--- Records for this task ---

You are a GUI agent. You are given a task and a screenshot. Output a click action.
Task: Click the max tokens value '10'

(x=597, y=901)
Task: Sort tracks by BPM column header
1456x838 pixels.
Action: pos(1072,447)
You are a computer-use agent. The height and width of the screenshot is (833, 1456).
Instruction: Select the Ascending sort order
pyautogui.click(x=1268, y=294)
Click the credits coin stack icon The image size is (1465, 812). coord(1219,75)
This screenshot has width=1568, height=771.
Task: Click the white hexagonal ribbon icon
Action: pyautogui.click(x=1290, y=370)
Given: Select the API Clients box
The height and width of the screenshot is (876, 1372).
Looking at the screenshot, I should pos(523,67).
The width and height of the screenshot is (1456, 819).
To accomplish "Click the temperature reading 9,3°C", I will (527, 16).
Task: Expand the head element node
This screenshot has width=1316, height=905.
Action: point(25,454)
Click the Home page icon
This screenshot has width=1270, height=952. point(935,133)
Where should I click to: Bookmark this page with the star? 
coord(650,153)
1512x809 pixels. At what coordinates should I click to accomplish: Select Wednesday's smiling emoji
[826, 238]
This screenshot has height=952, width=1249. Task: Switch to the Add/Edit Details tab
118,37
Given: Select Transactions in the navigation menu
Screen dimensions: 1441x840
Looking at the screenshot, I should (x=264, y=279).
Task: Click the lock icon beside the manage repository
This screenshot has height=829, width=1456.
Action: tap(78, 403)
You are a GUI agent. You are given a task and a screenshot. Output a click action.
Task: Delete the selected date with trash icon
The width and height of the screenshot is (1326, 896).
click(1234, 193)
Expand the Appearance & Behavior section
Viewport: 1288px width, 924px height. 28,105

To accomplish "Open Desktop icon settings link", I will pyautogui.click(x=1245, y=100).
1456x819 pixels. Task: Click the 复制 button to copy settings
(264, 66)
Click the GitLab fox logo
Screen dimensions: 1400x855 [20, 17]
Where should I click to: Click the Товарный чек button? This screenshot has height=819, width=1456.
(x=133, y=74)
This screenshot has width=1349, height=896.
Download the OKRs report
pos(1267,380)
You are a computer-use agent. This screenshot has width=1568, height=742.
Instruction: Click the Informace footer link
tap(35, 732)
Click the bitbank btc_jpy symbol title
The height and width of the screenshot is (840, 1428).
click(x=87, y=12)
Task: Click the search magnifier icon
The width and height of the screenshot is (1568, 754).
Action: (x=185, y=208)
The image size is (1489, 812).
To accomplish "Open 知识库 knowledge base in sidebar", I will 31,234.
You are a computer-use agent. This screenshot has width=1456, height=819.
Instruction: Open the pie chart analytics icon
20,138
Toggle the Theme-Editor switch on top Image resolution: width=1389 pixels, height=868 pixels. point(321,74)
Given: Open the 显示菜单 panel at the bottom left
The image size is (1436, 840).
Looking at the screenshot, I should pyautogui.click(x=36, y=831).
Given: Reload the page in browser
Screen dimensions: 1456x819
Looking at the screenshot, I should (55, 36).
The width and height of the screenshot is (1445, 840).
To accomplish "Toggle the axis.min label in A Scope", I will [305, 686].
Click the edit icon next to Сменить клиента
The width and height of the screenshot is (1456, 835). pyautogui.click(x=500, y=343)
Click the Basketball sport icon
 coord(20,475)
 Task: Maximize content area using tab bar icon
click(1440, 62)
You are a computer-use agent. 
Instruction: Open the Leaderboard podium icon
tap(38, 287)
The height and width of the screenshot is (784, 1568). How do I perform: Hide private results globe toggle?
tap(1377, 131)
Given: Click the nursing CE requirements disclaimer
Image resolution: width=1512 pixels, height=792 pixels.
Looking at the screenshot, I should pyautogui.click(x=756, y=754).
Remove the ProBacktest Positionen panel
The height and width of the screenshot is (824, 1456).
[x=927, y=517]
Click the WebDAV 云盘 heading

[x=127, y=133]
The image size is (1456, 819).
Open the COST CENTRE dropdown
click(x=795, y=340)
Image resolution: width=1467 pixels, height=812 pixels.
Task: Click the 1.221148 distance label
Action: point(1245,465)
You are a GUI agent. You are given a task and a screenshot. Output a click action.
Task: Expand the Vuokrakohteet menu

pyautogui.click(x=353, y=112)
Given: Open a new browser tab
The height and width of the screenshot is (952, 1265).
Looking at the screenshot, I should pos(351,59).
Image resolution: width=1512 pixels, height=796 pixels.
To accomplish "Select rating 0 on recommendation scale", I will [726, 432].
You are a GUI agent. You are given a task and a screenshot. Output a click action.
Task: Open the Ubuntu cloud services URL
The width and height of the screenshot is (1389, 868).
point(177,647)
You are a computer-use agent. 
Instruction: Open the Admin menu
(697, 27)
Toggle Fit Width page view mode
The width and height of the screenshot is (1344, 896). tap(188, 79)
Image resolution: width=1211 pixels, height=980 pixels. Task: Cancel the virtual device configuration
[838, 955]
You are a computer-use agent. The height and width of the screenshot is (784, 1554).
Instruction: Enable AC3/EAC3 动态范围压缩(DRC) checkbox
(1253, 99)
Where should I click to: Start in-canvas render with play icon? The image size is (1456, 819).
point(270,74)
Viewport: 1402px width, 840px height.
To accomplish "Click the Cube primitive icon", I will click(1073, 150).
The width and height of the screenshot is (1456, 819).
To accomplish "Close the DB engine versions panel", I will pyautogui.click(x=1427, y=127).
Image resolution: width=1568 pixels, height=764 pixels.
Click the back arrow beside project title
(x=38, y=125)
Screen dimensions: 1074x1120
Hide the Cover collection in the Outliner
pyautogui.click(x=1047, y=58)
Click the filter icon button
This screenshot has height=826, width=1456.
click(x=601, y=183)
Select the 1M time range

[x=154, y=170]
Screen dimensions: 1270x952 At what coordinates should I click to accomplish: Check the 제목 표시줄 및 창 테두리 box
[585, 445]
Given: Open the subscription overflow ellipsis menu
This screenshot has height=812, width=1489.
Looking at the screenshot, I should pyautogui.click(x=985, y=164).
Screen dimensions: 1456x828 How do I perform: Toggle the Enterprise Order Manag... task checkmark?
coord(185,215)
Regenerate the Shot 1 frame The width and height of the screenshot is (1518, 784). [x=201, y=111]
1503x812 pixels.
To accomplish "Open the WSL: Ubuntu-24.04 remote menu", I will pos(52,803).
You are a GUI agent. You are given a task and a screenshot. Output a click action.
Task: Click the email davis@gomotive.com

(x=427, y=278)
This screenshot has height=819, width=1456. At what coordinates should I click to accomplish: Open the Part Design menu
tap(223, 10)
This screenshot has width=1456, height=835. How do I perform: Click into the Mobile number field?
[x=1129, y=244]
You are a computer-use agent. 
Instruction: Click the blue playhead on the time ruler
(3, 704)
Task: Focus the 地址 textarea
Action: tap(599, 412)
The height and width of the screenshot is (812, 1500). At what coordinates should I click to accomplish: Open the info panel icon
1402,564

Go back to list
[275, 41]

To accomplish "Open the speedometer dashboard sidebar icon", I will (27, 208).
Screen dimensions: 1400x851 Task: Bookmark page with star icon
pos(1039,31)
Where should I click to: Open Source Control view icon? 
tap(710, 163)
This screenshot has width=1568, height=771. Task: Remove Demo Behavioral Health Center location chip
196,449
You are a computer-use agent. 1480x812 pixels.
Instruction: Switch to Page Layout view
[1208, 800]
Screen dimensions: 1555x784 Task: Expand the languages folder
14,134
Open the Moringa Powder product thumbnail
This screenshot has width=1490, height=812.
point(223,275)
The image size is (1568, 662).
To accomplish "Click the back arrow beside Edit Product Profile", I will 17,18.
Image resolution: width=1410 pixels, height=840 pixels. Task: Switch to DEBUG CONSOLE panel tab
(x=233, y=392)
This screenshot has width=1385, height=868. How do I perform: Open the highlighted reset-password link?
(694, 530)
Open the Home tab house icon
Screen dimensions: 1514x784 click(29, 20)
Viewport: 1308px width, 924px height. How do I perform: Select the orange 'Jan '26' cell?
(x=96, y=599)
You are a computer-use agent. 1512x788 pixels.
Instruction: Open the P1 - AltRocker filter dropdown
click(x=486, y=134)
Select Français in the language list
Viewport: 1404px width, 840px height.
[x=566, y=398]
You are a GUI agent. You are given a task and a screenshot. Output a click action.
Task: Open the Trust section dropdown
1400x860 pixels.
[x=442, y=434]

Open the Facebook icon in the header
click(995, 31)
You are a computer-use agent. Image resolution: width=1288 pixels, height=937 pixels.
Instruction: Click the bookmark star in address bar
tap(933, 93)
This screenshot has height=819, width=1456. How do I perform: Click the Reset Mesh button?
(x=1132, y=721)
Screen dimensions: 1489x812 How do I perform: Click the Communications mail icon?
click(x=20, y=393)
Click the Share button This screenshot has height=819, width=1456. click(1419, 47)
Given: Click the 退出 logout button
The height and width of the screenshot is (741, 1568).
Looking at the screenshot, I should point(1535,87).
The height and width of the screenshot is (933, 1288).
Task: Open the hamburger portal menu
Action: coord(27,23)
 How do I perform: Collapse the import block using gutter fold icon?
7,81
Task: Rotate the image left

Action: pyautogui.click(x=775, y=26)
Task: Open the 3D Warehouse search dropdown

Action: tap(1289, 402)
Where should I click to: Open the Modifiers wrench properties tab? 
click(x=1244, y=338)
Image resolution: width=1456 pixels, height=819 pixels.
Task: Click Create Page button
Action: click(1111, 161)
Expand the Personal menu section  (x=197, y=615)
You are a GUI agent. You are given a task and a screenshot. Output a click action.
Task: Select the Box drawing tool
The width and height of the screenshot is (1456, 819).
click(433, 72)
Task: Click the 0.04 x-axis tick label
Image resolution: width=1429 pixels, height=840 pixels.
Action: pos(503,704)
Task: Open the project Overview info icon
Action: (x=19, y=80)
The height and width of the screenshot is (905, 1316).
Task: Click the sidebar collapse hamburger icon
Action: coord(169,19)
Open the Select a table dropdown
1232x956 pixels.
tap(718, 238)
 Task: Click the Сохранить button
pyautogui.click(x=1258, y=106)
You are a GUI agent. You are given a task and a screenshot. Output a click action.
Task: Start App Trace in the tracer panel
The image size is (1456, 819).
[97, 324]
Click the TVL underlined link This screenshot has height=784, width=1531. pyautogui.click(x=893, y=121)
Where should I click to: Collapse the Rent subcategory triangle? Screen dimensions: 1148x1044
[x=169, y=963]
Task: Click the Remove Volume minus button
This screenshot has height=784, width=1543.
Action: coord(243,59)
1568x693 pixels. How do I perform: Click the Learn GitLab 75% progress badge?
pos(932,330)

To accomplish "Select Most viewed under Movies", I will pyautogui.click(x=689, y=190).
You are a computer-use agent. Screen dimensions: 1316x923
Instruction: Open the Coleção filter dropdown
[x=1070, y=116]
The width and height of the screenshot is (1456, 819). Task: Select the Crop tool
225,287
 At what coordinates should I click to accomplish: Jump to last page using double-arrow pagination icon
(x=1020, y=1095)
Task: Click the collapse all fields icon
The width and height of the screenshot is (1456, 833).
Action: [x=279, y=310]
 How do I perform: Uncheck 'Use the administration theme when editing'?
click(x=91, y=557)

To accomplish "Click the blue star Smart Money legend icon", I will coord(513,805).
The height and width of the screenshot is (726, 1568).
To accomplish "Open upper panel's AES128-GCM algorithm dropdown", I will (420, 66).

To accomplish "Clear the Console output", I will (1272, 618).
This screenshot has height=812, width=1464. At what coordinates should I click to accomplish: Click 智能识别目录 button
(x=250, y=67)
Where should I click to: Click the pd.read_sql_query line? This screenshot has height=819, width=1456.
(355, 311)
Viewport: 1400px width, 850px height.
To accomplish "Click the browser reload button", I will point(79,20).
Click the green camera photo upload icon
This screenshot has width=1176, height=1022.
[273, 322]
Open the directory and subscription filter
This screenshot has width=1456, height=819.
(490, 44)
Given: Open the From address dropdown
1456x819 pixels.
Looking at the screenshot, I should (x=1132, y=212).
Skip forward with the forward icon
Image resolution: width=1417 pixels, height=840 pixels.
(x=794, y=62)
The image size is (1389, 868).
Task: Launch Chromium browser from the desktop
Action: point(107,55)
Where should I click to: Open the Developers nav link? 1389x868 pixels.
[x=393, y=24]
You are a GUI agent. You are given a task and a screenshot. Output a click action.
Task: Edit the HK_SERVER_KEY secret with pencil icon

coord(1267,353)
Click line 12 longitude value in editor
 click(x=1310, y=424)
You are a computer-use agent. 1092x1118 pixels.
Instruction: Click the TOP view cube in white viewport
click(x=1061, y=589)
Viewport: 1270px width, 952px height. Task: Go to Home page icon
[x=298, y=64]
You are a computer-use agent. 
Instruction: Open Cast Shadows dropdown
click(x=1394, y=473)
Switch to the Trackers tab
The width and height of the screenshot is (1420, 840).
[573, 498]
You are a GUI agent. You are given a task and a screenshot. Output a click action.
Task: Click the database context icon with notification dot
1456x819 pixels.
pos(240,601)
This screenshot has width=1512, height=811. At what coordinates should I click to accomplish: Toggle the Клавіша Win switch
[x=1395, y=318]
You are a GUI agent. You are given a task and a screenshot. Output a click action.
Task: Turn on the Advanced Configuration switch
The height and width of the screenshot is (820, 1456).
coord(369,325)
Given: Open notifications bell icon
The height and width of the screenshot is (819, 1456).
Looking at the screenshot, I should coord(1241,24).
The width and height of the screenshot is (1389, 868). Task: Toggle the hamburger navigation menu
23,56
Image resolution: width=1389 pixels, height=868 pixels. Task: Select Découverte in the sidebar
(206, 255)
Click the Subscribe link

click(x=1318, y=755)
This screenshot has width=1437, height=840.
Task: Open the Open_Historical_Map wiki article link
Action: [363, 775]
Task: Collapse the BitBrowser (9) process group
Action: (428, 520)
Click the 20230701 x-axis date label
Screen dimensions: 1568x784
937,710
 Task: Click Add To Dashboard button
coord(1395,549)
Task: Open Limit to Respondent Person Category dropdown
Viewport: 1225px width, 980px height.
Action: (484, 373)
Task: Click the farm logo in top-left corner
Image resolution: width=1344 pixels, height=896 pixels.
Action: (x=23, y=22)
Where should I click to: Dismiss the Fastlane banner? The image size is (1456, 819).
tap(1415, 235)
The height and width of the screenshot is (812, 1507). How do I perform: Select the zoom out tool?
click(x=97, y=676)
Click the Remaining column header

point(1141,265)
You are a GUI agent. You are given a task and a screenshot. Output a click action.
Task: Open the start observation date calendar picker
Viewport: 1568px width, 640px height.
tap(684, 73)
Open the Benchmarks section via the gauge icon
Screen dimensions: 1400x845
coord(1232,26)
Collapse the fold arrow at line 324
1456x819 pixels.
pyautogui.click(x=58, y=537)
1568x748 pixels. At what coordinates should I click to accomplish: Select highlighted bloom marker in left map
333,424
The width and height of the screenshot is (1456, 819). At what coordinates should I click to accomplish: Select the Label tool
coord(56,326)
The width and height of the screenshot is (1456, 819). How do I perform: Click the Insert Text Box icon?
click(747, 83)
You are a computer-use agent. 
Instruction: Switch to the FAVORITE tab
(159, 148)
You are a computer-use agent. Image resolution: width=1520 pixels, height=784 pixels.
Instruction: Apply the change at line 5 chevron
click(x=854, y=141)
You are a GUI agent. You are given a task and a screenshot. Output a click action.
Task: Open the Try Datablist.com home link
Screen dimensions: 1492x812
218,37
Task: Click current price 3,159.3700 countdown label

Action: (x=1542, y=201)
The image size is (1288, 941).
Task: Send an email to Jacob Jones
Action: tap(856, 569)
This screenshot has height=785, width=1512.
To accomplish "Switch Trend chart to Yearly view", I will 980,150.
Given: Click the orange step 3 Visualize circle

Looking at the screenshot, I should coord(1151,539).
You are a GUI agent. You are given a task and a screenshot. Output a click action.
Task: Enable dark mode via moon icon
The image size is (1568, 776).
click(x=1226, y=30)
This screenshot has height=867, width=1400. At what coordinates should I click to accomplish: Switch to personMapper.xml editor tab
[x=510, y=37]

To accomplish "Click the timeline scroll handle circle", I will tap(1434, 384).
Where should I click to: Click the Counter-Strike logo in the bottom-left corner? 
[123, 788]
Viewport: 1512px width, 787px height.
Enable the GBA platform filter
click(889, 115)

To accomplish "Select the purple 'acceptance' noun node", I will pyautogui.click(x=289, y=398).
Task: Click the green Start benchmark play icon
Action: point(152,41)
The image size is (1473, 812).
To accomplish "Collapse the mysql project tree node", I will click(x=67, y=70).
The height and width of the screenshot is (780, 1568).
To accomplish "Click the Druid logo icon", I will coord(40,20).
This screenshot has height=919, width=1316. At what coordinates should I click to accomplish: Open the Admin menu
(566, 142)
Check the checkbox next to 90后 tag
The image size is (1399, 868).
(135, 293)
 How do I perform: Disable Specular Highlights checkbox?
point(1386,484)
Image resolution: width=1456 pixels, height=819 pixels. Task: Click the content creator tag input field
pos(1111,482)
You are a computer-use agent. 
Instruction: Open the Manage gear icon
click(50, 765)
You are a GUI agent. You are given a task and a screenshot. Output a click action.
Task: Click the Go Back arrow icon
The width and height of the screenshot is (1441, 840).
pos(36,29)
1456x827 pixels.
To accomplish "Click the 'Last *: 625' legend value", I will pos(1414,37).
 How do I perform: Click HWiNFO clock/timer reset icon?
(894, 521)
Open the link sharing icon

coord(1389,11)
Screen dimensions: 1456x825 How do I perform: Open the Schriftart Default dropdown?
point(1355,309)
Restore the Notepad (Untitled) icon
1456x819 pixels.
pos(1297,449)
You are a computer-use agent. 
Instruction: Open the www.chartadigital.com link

---

From the line holding "This screenshot has height=812, width=1489." to the line holding "You are a computer-use agent. 1480x812", inclusive, restate each line above exactly as written.

This screenshot has height=812, width=1489.
Looking at the screenshot, I should pyautogui.click(x=985, y=164).
Screen dimensions: 1456x828 How do I perform: Toggle the Enterprise Order Manag... task checkmark?
coord(185,215)
Regenerate the Shot 1 frame The width and height of the screenshot is (1518, 784). [x=201, y=111]
1503x812 pixels.
To accomplish "Open the WSL: Ubuntu-24.04 remote menu", I will pos(52,803).
You are a GUI agent. You are given a task and a screenshot. Output a click action.
Task: Click the email davis@gomotive.com

(x=427, y=278)
This screenshot has height=819, width=1456. At what coordinates should I click to accomplish: Open the Part Design menu
tap(223, 10)
This screenshot has width=1456, height=835. How do I perform: Click into the Mobile number field?
[x=1129, y=244]
You are a computer-use agent. 
Instruction: Click the blue playhead on the time ruler
(3, 704)
Task: Focus the 地址 textarea
Action: tap(599, 412)
The height and width of the screenshot is (812, 1500). At what coordinates should I click to accomplish: Open the info panel icon
1402,564

Go back to list
[275, 41]

To accomplish "Open the speedometer dashboard sidebar icon", I will (27, 208).
Screen dimensions: 1400x851 Task: Bookmark page with star icon
pos(1039,31)
Where should I click to: Open Source Control view icon? 
tap(710, 163)
This screenshot has width=1568, height=771. Task: Remove Demo Behavioral Health Center location chip
196,449
You are a computer-use agent. 1480x812 pixels.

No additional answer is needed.